Remotely controlled weapon stations are another major area of the company's current activity. The ZSMU family is designed for integration with armored vehicles, light vehicles, unmanned ground vehicles, naval platforms and stationary installations. Depending on the variant, the stations can carry 7.62 mm or 12.7 mm machine guns and are fitted with optoelectronic observation and fire-control equipment.

At MSPO 2026 ZMT presented the ZSMU A3K integrated with the Legwan light tactical vehicle. The station is intended to engage ground targets and low-flying aerial targets during both day and night operations.

ZMT is also developing weapon systems for unmanned ground vehicles.

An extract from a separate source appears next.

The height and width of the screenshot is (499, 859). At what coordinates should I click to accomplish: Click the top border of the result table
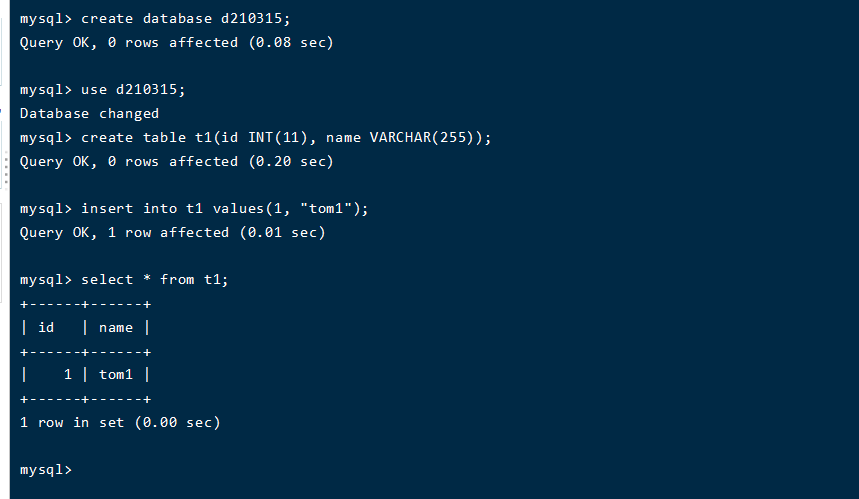[x=85, y=303]
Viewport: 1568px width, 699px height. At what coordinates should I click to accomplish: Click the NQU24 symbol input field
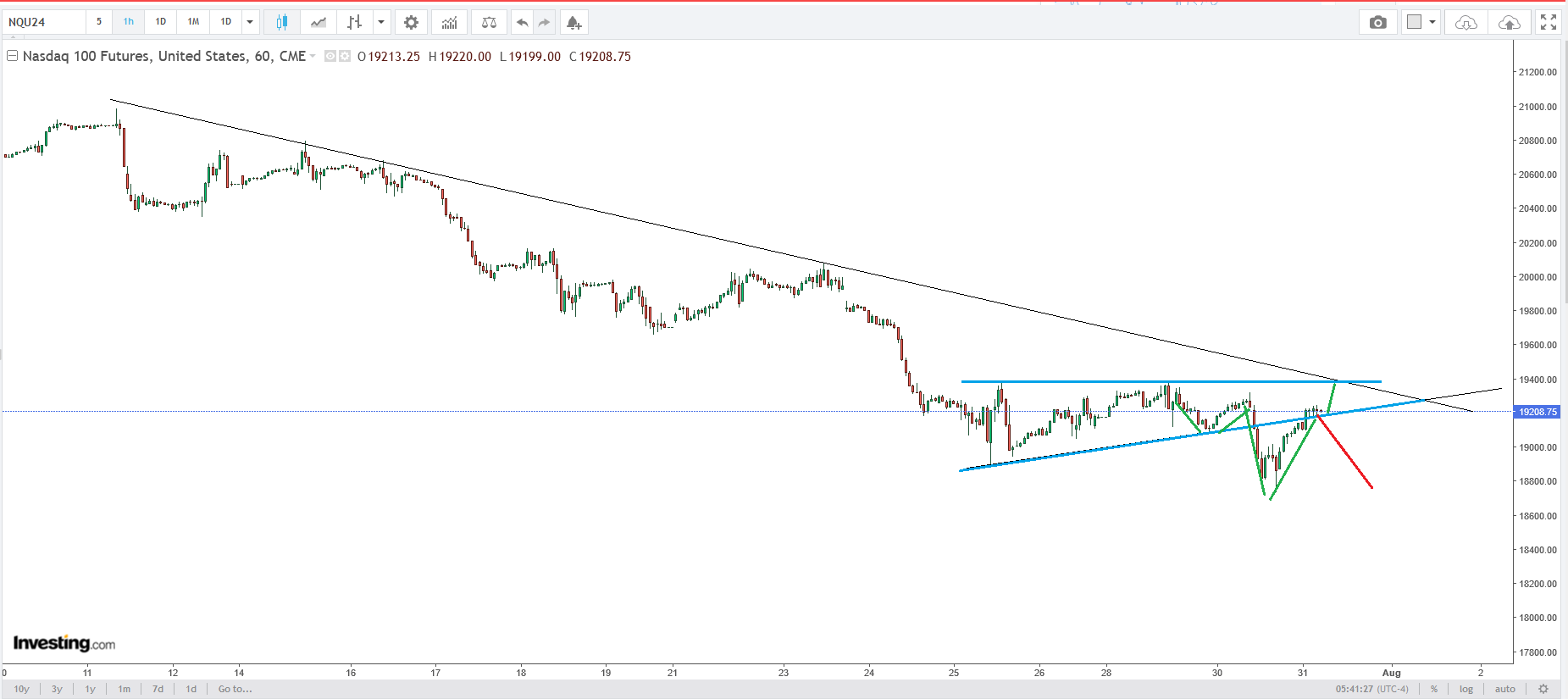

The ZSMU A3C has been integrated with the THeMIS unmanned ground vehicle developed by Milrem Robotics. In September 2026 ZMT and Milrem signed an agreement covering further joint development and production of unmanned ground vehicles equipped with ZMT weapon systems for Polish and export customers.

A related development area is counter-UAS weaponry. At MSPO 2026 the company presented a kinetic counter-UAS system based on its electrically driven WLKM 12.7 mm multi-barrel machine gun. The demonstrated system integrated the weapon with a radar, an optoelectronic sensor head and a command station, allowing detection, identification and tracking of aerial targets and assisting the operator in selecting the moment to engage them.

===Air-defense systems===

ZMT also manufactures and supports short-range air-defense weapon systems based primarily on 23 mm automatic cannon. Its product range includes the ZUR-23-2KG Jodek-G gun-and-missile system, the naval ZU-23-2MR Wróbel II, the modernized ZSU-23-4MP Biała self-propelled system and 23 mm firing units used in the PSR-A Pilica very-short-range air-defense system.

===Training systems===

The company also produces training equipment and shooting-range systems. Its current offering includes mobile containerized shooting ranges, which were demonstrated by the Polish Armaments Group together with ZMT small arms during POLSECURE 2026.